Innovations in satellite remote sensing instruments are increasing the potential for continental-scale measurements of forest structure (Shugart et al. 2015). To determine whether the transition to evergreen conifer forest has ceased or reversed in response to the temperature cooling as discussed above, the land-cover change during recent decades was evaluated using the MODIS land-cover product (Friedl et al. 2010). Comparing the forest distribution in 2001 and 2012, the evergreen conifer forests have increased and expanded both from the northwest to the east and from the east to the central area (Figs. 4a–c). In total, the evergreen conifer forest has experienced a 40% increase, whereas the deciduous conifer forest in Siberia has experienced a 40% decrease over the last decade (Fig. 4d). These are striking vegetation biogeography changes to occur in one decade. If this is an accurate classification by the satellite data, we hypothesize that temperature remains a dominant factor in producing such changes during the warming hiatus. However, the classification accuracy of deciduous conifer forest (<50%) is much lower than that of evergreen forest (~70%) based on the MCD12Q1 dataset (Fig. S3). In Siberia, Giri et al. (2005) classified a vast area of larch-dominated deciduous conifer forest with low canopy cover as woody savannas or savannas in a global vegetation classification and mapping system. Siberian larch forest with their widely spaced trees may resemble savannas; they are not different enough, and hence a global classification analysis designed for savannas might produce classification errors in the Russian landscape. Here, to clarify the causes of such drastic evergreen conifer forest expansion and to justify our hypothesis, two important questions must be addressed: 1) Were the changes in evergreen and deciduous forest simply an artifact of land-cover classification accuracy? 2) If not, or at least partially not, could natural growth or other factors (e.g., fire) trigger such a change?

Fig. 4.

The distribution of evergreen (green) and deciduous (orange) needleleaf forest in Siberia in (a) 2001 and (b) 2012. (c) The change in evergreen needleleaf forest between 2001 and 2012; green indicates evergreen forest present in both years, blue indicates a change to newly formed evergreen forest in 2012, orange indicates that deciduous forest is present in both years, and red indicates a disappearance of deciduous forest in 2012. (d) The change in area of different forest types from 2001 to 2012.

Fig. 4.

The distribution of evergreen (green) and deciduous (orange) needleleaf forest in Siberia in (a) 2001 and (b) 2012. (c) The change in evergreen needleleaf forest between 2001 and 2012; green indicates evergreen forest present in both years, blue indicates a change to newly formed evergreen forest in 2012, orange indicates that deciduous forest is present in both years, and red indicates a disappearance of deciduous forest in 2012. (d) The change in area of different forest types from 2001 to 2012.

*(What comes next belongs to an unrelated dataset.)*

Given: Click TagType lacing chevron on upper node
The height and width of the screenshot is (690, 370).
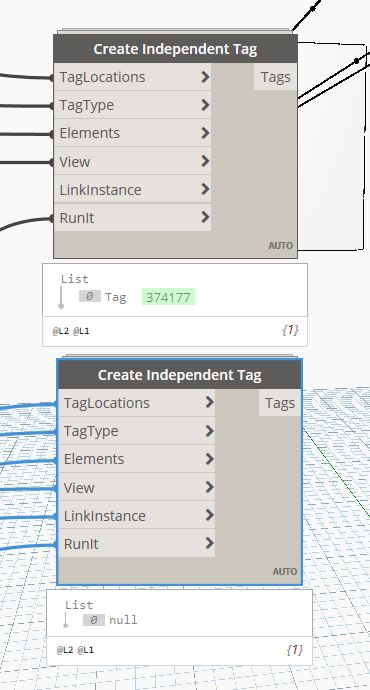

a. Confusion between larch and savanna

The MCD12Q1 collection 5.1 product has an overall accuracy of approximately 75% and a user’s accuracy of 78% ± 5% and 83% ± 3% for evergreen conifers and deciduous conifers, respectively. However, Giri et al. (2005) noted that there is a general agreement at the class level, except for savannas. Within this collection 5.1 version of MCD12Q1, Siberia has approximately 2 million km2 classified as savanna or woody savanna, which, based on vegetation maps and expert knowledge of the region, is actually larch-dominated forest with relatively low canopy cover. To confirm the accuracy of the MCD12Q1 classification, the classification of evergreen and deciduous conifer forests in the study region was investigated (Fig. S3). These results suggested the accuracy for the evergreen conifer forests is generally over 70%, but that of the deciduous conifer forests is lower than 50%. There are extensive areas of savannas/woody savannas contiguous to deciduous conifer forests (Figs. 5a,b). A reanalysis was performed for the Siberian study area using a different classification scheme that labeled woody savannas and savannas as a type of deciduous forest. The changes in the distributions in evergreen and newly defined deciduous conifer forests between 2001 and 2012 demonstrate a pronounced disappearance of deciduous forest and the expansion of evergreen forest (Fig. 5).

Fig. 5.

The distribution of evergreen (green), deciduous (orange) needleleaf forest, woody savanna (yellow), and savanna (blue) in Siberia in (a) 2001 and (b) 2012. The change in (c) evergreen needleleaf forest and (d) deciduous needleleaf forest between 2001 and 2012; green indicates evergreen forest present in both years, blue indicates a change to newly formed evergreen forest in 2012, orange indicates that deciduous forest is present in both years, and red indicates a disappearance of deciduous forest in 2012.

Fig. 5.

The distribution of evergreen (green), deciduous (orange) needleleaf forest, woody savanna (yellow), and savanna (blue) in Siberia in (a) 2001 and (b) 2012. The change in (c) evergreen needleleaf forest and (d) deciduous needleleaf forest between 2001 and 2012; green indicates evergreen forest present in both years, blue indicates a change to newly formed evergreen forest in 2012, orange indicates that deciduous forest is present in both years, and red indicates a disappearance of deciduous forest in 2012.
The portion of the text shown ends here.